You can question the parameters common to the cases of two sub-continental bowlers – Darrell Hair, Australia, instant ban and subsequent redemption citing ‘unique physical characteristics’. But you cannot deny that where Shoaib went, controversy followed.
In 2002, he was hit by a brick thrown from the crowd on a tour of Bangladesh and missed the rest of the tour. In Zimbabwe later that year, it was Shoaib, who, lobbed a bottle into the crowd and seriously injured a spectator. In his book, he admits he was surprised his punishment wasn’t more severe.
He also escaped punishment for ball-tampering. He admits in his book: “Almost all Pakistani fast bowlers have tampered with the ball. I may be the first one to openly admit to it, but everybody is doing it. I won’t name him, but one Pakistani cricketer actually switched the ball in the umpire’s pocket with one that reversed like crazy! Umpires usually keep the ball in their coat pocket and then hang up their coat for lunch. That was when the transfer occurred. After this incident, they now leave their coats in a locked room. To be honest with you, every team in the world tampers with the ball. We probably started it…No team is innocent, and virtually every fast bowler does it.”
Remember this book is published in 2011, so a certain Steve Smith and a certain Dave Warner may well feel they have been victims of a social media lynching and made examples of for a system that has been broken for decades.
After the 2003 World Cup, he was ordered by the Pakistan board to get his life in order. In New Zealand, he was banned for abusing Paul Adams. A year later, he had to appear before a medical enquiry to prove to his disbelieving captain, Inzamam-ul-Haq, that he had a back injury.

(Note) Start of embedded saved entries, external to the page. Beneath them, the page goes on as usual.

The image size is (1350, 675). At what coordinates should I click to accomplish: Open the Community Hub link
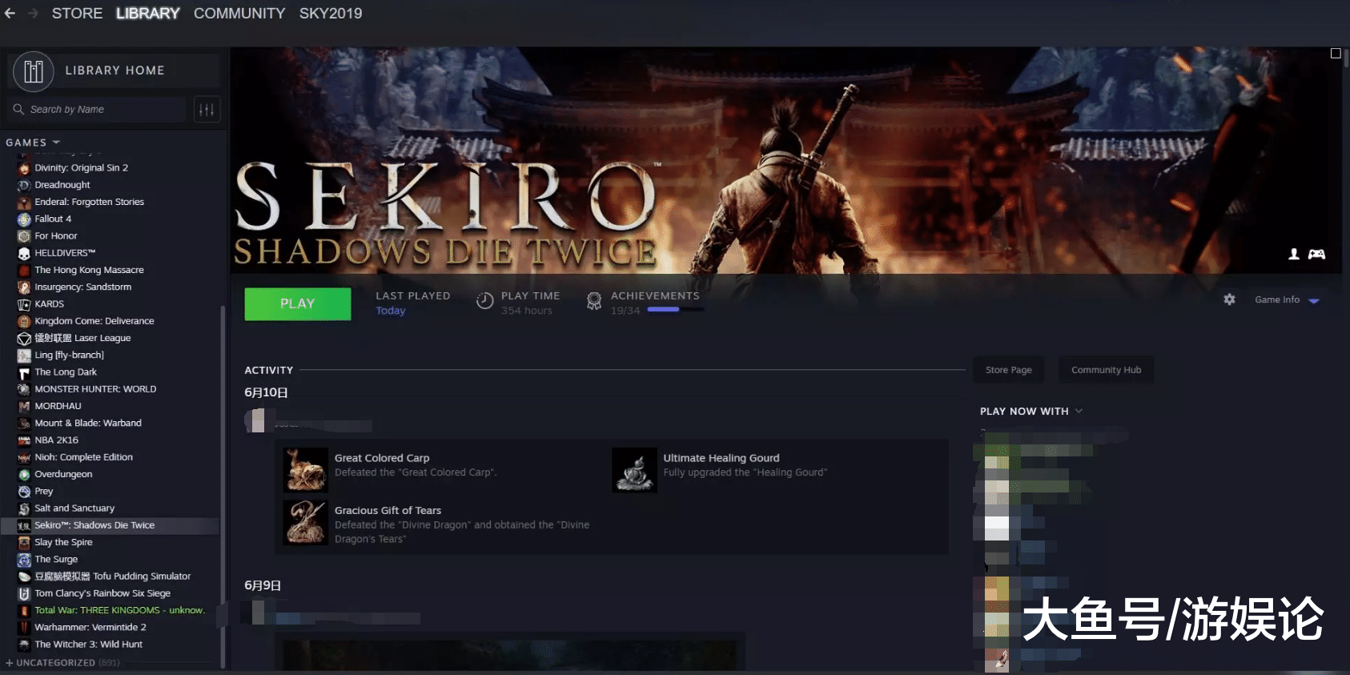pyautogui.click(x=1106, y=370)
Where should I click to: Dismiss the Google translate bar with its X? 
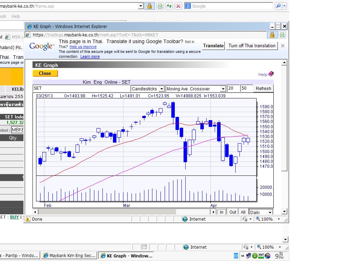coord(283,46)

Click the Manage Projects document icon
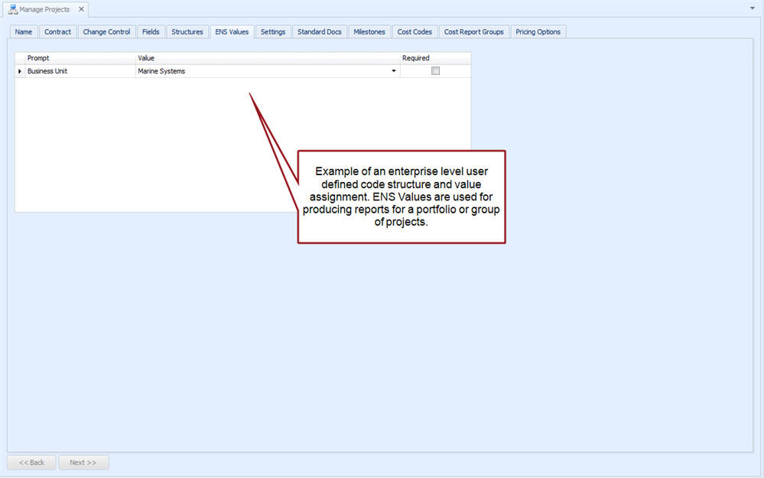point(13,9)
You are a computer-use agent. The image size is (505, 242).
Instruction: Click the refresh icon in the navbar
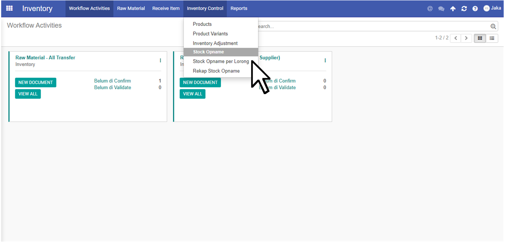pyautogui.click(x=464, y=9)
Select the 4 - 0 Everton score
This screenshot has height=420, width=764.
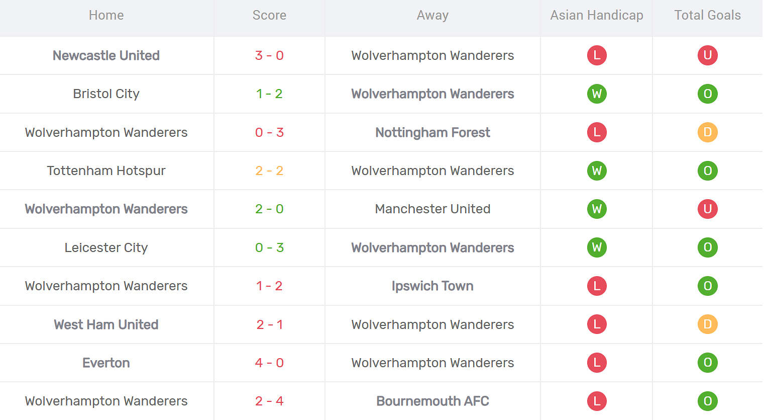pyautogui.click(x=269, y=363)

He was banned for two years for failing a drugs test. The Guardian in a scathing article was to write in 2006: “Shoaib admitted in writing to using the following: Blaze Xtreme, a fat-burning supplement; Nitron5, designed to increase strength; Ergolean AMP, a pre–workout stimulant, no doubt useful for those early-morning sessions after a late night out; Promax 50, a liquid protein diet, “from Fleximuscle of London”; Viper, that unputdownable isotonic drink; and TBomb II, which the Pakistan tribunal pronounced, with the knowledge of men who had studied the medical advice, “jacks up testosterone to the max”. Then there were “herbal medicines from friends” and gym work that, for a sportsman whose commitment has been so often challenged, seemed never-ending. The tribunal referred to “a quite remarkable surgical history,” listing injured right shoulder, numerous hamstring injuries, rib injuries, quadriceps, fractured right fibula, calf muscles, sore back, bilateral mediscus…To end it all, came the drugs analysis from Malaysia that said Shoiab’s sample measured 14.06ng/ml, slightly more than his fellow fast bowler, Mohammad Asif. The threshold of nandrolone allowed is 2ng/ml.”
And finally there is what Shoaib says about his fellow players and Pakistani cricket in his book: “Other than Imran, I’m sorry to say I haven’t met a single cricketer who put the game before himself. Always leaking our disagreements to the media, devising devious schemes to throw this one or that one out, in-fighting, not allowing young talent to grow and thrive-this was the state of our team. So it was not the board alone that ruined Pakistan cricket, it was the team itself.”
Shoaib Akhtar is a complicated man. Rising from a low economic station in society, overcoming birth defects and becoming a world class athlete despite them, living life to its fullest, unafraid to speak his mind and admit to his faults, conquering the peak that every fast bowler dreams of. He has done it all.
Love him or hate him, you cannot ignore him. Whatever his lows and whatever his highs, when a hundred years on, a cricket fan makes a list of the fastest bowlers in history, the name of Shoaib Akhtar will always pop up as the first man to break the 100 mph barrier, twice.